Event-Based Data-Driven Adaptive Model Predictive Control for Nonlinear Dynamic Processes
Jian Sun, Xi Meng, Junfei Qiao
Abstract
Data-driven model predictive control (MPC) has been regarded as an attractive control technology for nonlinear dynamic processes. However, as a model-based approach, data-driven MPC usually suffers from an inaccurate model, process uncertainty, and calculation burden. To provide an efficient and accurate controller for nonlinear dynamic processes, an event-based data-driven adaptive MPC (EDAMPC) scheme is proposed. First, a prediction model employing a self-organizing long short-term memory (SOLSTM) neural network is developed to obtain a compact model structure and improve the generalization ability. The structure of the SOLSTM neural network is constructed dynamically by integrating the activity and significance of the neurons. Second, an error-triggered online learning mechanism is developed to update model parameters adaptively based on prediction errors.
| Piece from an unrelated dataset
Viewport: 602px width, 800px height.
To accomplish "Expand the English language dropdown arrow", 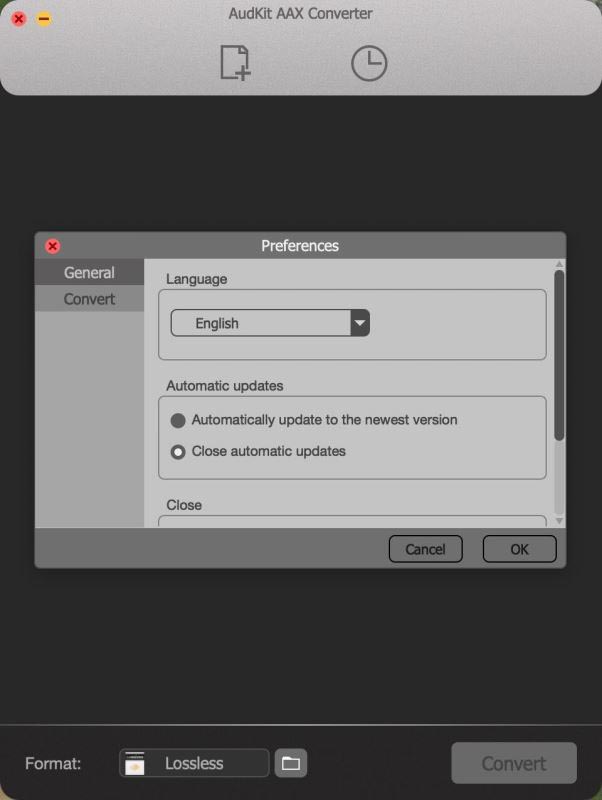I will tap(360, 323).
The nonlinear process dynamics can be captured in the presence of process uncertainty. Third, an event-based control strategy is introduced to reduce communication and computation resources. The convergence of the SOLSTM neural network and the nominal stability of the EDAMPC scheme is analyzed. Finally, the effectiveness and superiority of the EDAMPC scheme are demonstrated via a numerical case and an industrial application.